FDA WARNING_LETTER - Home Care Pharmacy of Palm Coast, Inc. - May 25, 2016

From May 17-25, 2016, an FDA inspection of Home Care Pharmacy of Palm Coast, Inc. revealed serious deficiencies in sterile drug product production and failure to meet Section 503A of the FDCA. The firm did not receive valid prescriptions for individually-identified patients for a portion of compounded drugs, rendering them ineligible for exemptions from CGMP, adequate labeling, and FDA approval.

Violations included insanitary conditions for sterile products, such as improper cleaning agents (no sporicidal agent, lack of contact times), use of nonsterile gloves, and absence of HEPA filters in the ISO 8 area. These conditions caused drug products to be adulterated under FDCA Section 501(a)(2)(A).

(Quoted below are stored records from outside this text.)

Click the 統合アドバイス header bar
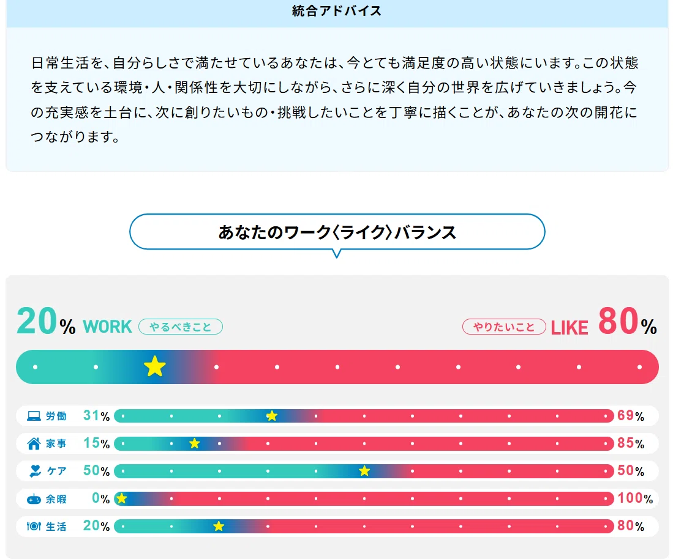Viewport: 673px width, 559px height. tap(337, 11)
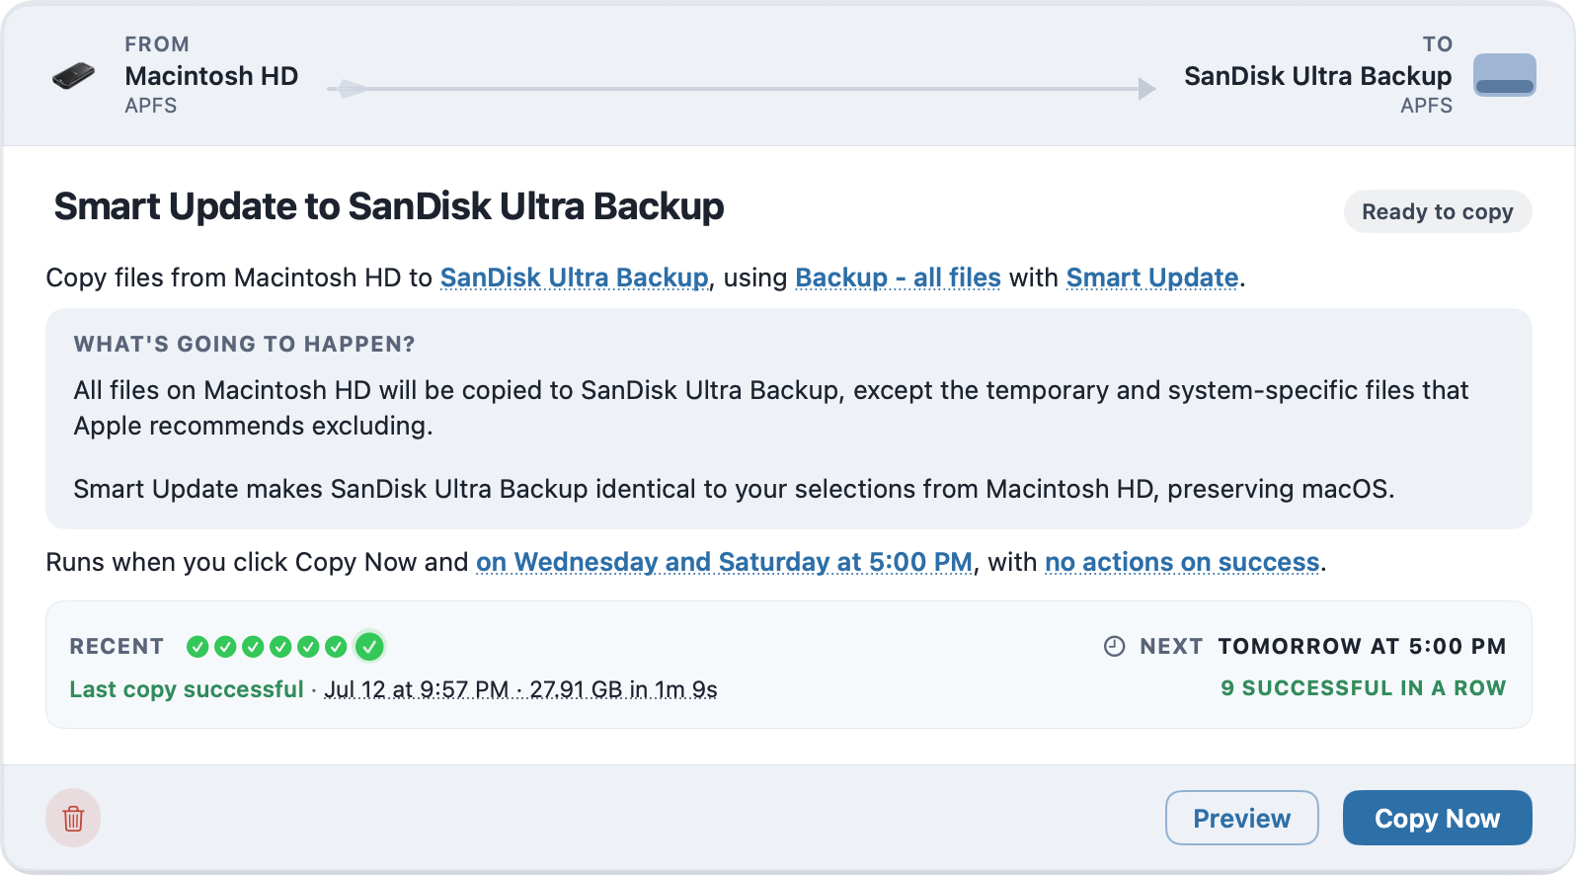
Task: Click the Tomorrow at 5:00 PM next run
Action: [x=1362, y=647]
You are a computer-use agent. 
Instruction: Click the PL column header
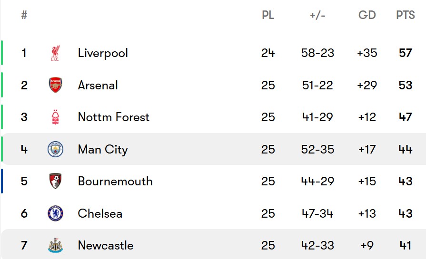coord(268,15)
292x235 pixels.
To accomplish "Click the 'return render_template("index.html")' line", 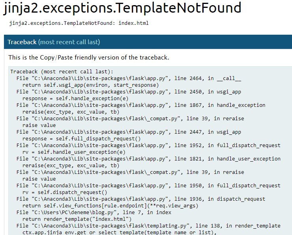I will 77,219.
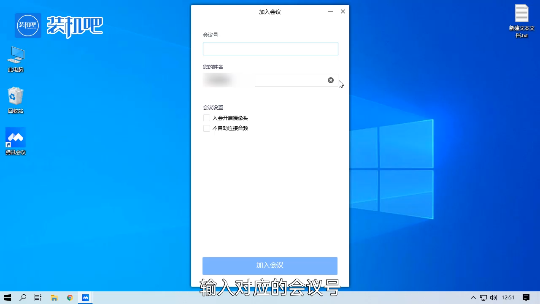Enable the 入会开启摄像头 camera option

(207, 118)
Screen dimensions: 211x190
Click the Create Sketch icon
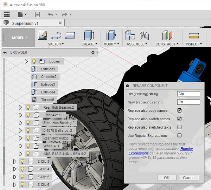[x=43, y=35]
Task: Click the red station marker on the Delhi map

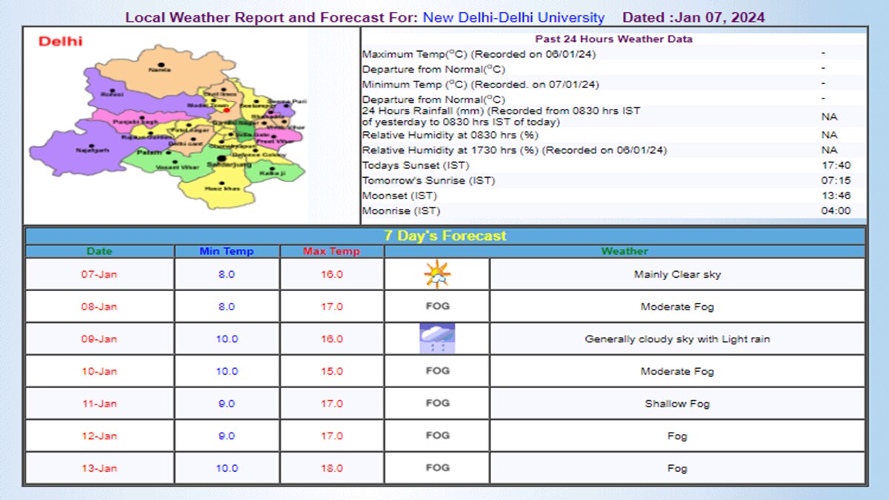Action: 227,110
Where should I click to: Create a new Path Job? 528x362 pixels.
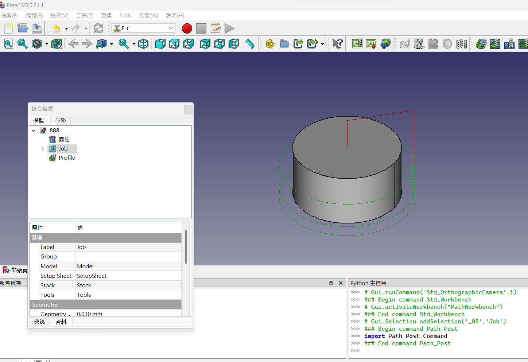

Furthermore, significant CGMP violations (21 CFR Parts 210 and 211) were observed, including failure to establish adequate cleaning/disinfection systems (211.42(c)(10)(v)), ensure HEPA-filtered air in aseptic areas (211.42(c)(10)(iii)), monitor environmental conditions (211.42(c)(10)(iv)), conduct sterility testing for sterile products (211.167(a)), and validate aseptic/sterilization processes (211.113(b)). These violations also caused products to be adulterated under Section 501(